As we move into a new era of power generation, we address some of the realities of operating in a more cyclic world for gas turbine technologies.
By Craig Nicholson
No surprise – cycling is here to stay
At a macro level, 2018 net US electricity generation was 4,200 TWh, from about 1080 GW of installed capacity. Plant capacity factors, the ratio of actual electrical energy output to maximum possible output for that year, was less than 50%.
This means US installed capacity produces about half of the available output, due to variances in demand, seasonal loads, capacity reserves or operational availability.
In short, outside a relatively small number of full load operating units, the rest of the fleet is cycling.
Cycling is generating electricity at varying load levels or being shut down completely due to lack of demand. Examples are minimum load operation, load following and responses to changes in real time energy supply and demand. The latter is exacerbated by the surge in renewables bringing power to the grid at the whim of mother nature.

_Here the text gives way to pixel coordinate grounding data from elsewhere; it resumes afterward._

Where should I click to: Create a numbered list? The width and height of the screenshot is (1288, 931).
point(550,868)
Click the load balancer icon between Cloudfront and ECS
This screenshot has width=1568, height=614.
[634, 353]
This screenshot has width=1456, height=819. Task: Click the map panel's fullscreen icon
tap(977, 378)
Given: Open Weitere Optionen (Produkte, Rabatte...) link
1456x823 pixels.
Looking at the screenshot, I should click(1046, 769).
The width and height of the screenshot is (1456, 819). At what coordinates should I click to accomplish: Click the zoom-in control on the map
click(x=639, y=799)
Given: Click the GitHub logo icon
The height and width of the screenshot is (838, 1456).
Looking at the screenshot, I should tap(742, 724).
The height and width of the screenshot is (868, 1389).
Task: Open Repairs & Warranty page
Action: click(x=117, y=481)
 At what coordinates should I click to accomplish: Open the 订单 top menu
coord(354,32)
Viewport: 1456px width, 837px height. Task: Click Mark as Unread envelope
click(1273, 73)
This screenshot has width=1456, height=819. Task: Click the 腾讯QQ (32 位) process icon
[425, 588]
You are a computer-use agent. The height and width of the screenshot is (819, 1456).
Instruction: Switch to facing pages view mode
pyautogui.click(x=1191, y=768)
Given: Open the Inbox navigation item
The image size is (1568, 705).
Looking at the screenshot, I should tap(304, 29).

Dirty little secret – heavy duty gas turbines are not designed to cycle
Each time a heavy duty gas turbine power plant cycles on and off, the components are subjected to large thermal and pressure cycles, which consume the life of critical components. The thermo-mechanical stresses that a gas turbine is subject to, due to cycling, will, over time, lead to low cycle fatigue and creep. OEM’s account for the wear and tear by limiting the numbers of starts as well as number of operating hours before replacing affected components. Simply put, more cycling leads to more frequent rotation of parts which in turn drives higher O&M costs.
“Heavy duty gas turbines are not designed to cycle “
Even for new equipment – OEMs miss the market
All major equipment manufacturers have raced to develop the next base load generating unit, fired with natural gas. These units were foreseen to replace coal fired power plants with a more efficient, cleaner burning fossil fuel alternative. They missed the market! In fact, as over ½ of the US coal fired fleet moved to retirement, replacement capacity is coming from a combination of renewables and gas. The nature of renewables moving large amounts of uncontrolled power onto and off the grid is shifting the dynamic away from the need for a base load power plant to a plant that can support and adapt to the renewables effect. These huge capacity gas turbines, though more flexible than their older counterparts, are still designed for full load operation and will see the cost effects and inefficiencies of cyclic operation.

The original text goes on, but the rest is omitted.